DATA UNDER STUDY:

----

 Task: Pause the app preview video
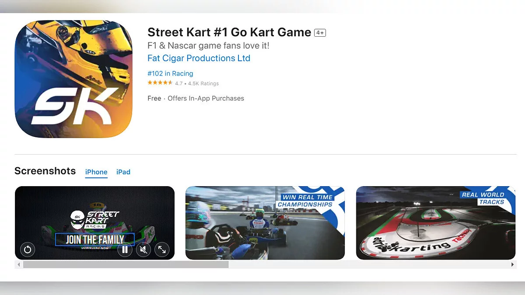(125, 250)
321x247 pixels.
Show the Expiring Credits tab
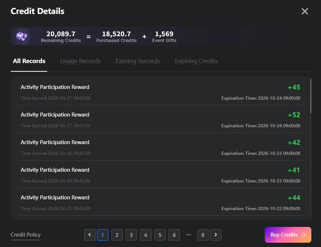tap(196, 61)
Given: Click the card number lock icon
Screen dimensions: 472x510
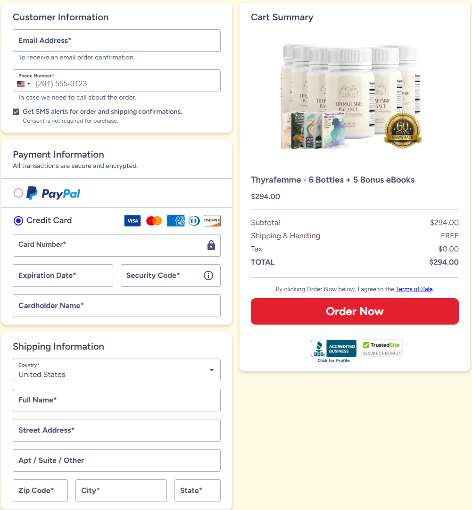Looking at the screenshot, I should 211,245.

----

Please repeat every record above exactly, but leave out the pictures.

EXERCISE SOLUTION:
 Task: Pause the app preview video
(125, 250)
321x247 pixels.
Show the Expiring Credits tab
tap(196, 61)
Given: Click the card number lock icon
Screen dimensions: 472x510
Looking at the screenshot, I should 211,245.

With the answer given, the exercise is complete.